-- Record extracts follows --
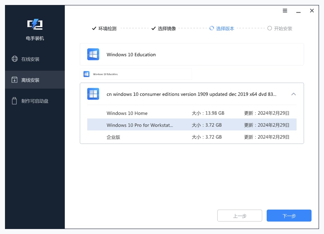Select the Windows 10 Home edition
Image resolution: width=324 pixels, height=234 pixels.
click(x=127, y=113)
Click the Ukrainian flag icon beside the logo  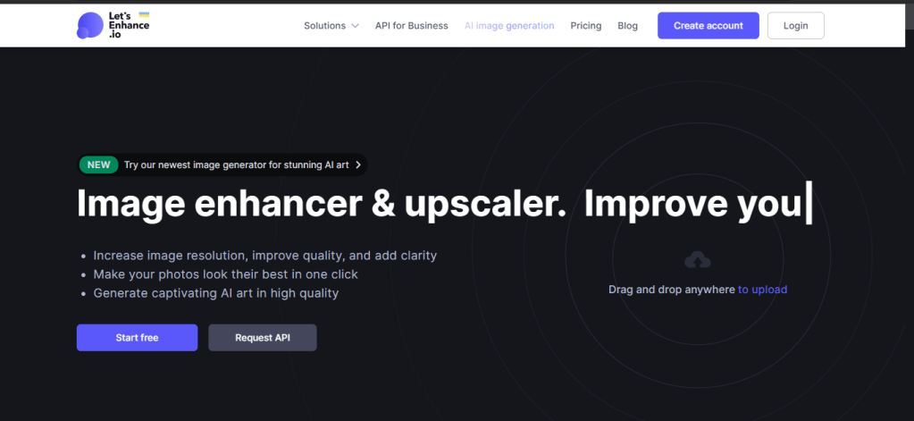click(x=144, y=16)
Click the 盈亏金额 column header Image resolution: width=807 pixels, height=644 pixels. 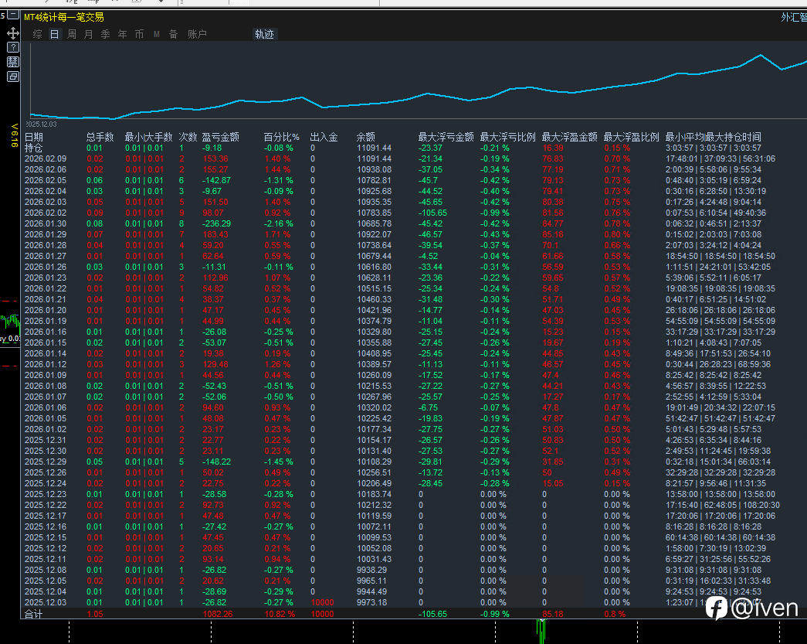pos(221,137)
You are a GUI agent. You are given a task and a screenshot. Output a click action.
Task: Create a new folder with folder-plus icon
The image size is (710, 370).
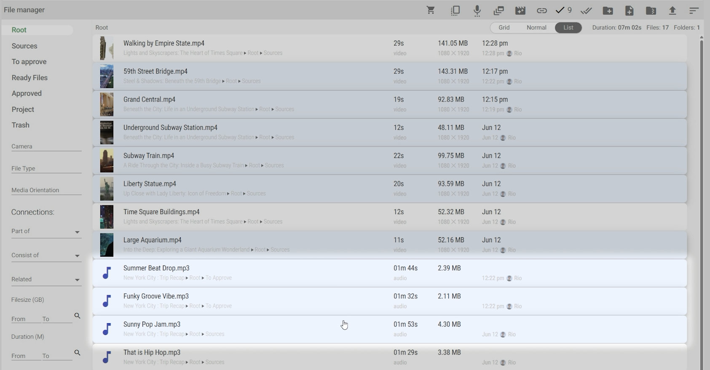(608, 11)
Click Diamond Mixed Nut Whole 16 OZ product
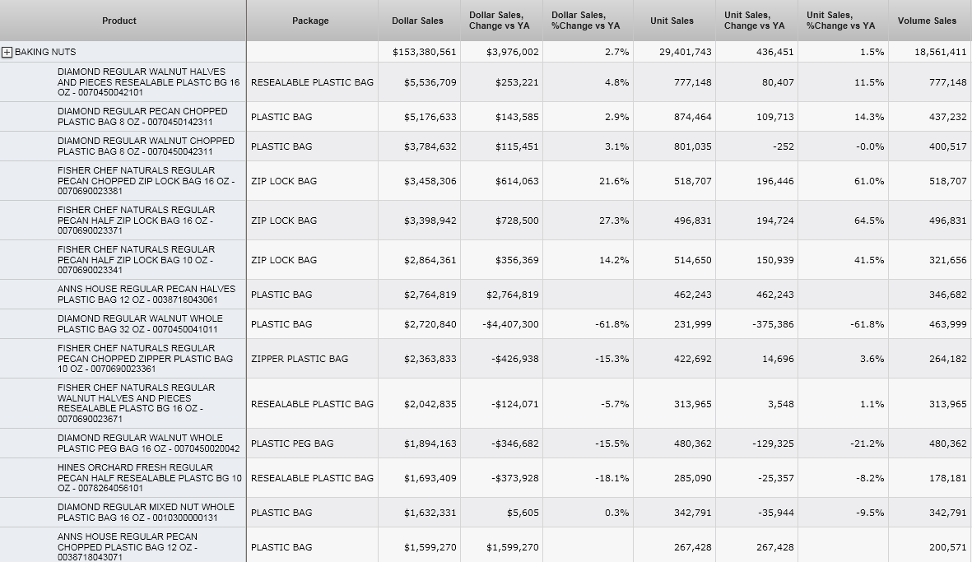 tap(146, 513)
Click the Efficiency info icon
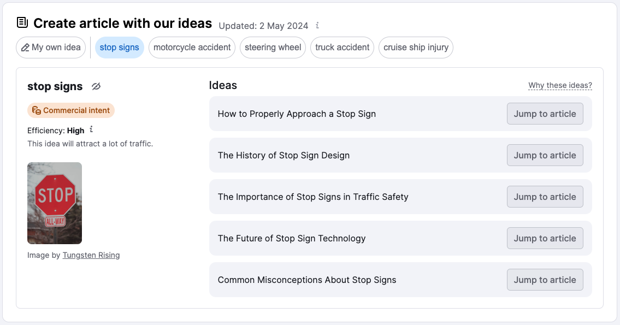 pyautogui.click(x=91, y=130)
-- Record extracts concluded --
Task brief:
Print exactly the lines from the one containing "Task: Create a" through the last line of the records, both included, and leave out the pictures.

Answer space:
Task: Create a new folder with folder-plus icon
The image size is (710, 370).
(608, 11)
Click Diamond Mixed Nut Whole 16 OZ product
 tap(146, 513)
Click the Efficiency info icon
 pyautogui.click(x=91, y=130)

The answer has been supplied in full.